• **Written exercise 1**
According to the forum post, in what stage of life are the writer and the partner?
• **Written exercise 2**
Summarize the forum post in two sentences.
• **Written exercise 3**
Rewrite the part of the forum post that opens with the words "I have a wonderful, wonderful" and closes with "have kids together.", replacing "last name" with "surname".

• **Source excerpt**

* * *

- 2 years ago
Hello bees. I’m new here.
I have a wonderful, wonderful SO. He is kind and loving, we’ve clicked since day one, he is responsible, financially secure, and we agree on all the important things.
I really, really want to be married to him. I want to have his last name. I want everyone to know I am his. I want to start our future together and experience life together. I want to eventually have kids together.
Marriage is very important to me. I’m sure that many of you understand this yearning for marriage. I can’t explain it completely. I was never that little girl that dreamed about a wedding and a big dress… but ever since I met him, it is all I have wanted. No fancy wedding, no fancy ring.. just him.
We are mature adults. We are financially stable, late twenties, educated… blah blah blah. All the “precursors” to engagement and marriage. People are starting to ask when it’s going to happen… and although I don’t care too much what other people think, -I’M- also thinking that.
So… the past few weeks have been tough, and especially this weekend. I had two friends get engaged this weekend and had friends attending and posting pictures from a few weddings. I can’t help but wish it would happen for me.

* * *

• **Data records**

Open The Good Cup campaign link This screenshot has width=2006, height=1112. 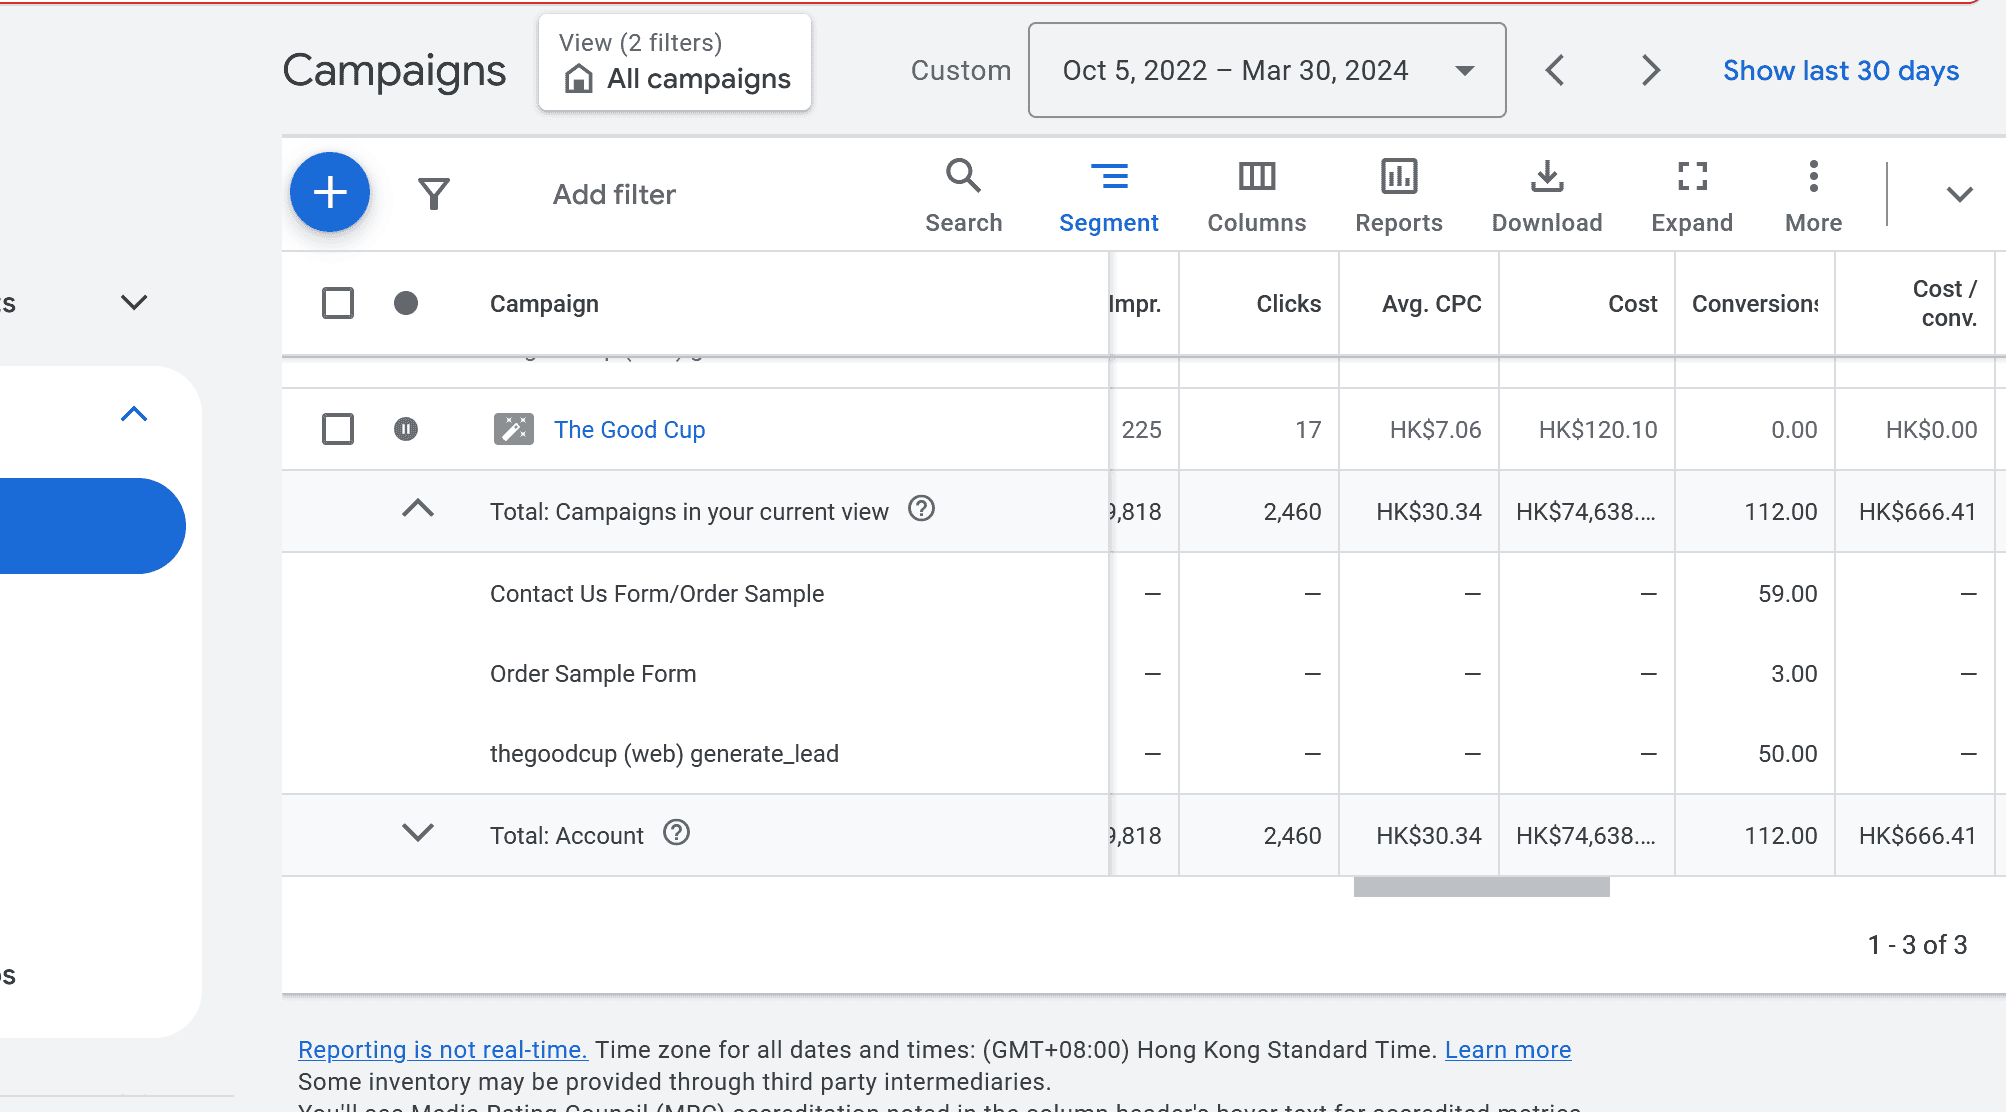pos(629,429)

* * *

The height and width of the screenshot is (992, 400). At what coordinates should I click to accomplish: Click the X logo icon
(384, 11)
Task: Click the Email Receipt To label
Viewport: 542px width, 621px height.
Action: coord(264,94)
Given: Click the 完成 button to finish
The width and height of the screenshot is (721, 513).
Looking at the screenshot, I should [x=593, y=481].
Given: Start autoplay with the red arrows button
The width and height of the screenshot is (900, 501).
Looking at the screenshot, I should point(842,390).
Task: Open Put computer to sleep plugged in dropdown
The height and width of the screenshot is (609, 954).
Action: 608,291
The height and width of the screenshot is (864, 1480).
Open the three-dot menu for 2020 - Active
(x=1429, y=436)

* * *

• **Task response 1**
They are in their late twenties.

• **Task response 2**
The writer, new to the forum, describes a kind, loving, responsible and financially secure partner and a strong wish to marry him, take his last name and eventually have children together. The past few weeks, and this weekend in particular, have been difficult because two friends got engaged and others attended and posted pictures from weddings.

• **Task response 3**
I have a wonderful, wonderful SO. He is kind and loving, we’ve clicked since day one, he is responsible, financially secure, and we agree on all the important things.
I really, really want to be married to him. I want to have his surname. I want everyone to know I am his. I want to start our future together and experience life together. I want to eventually have kids together.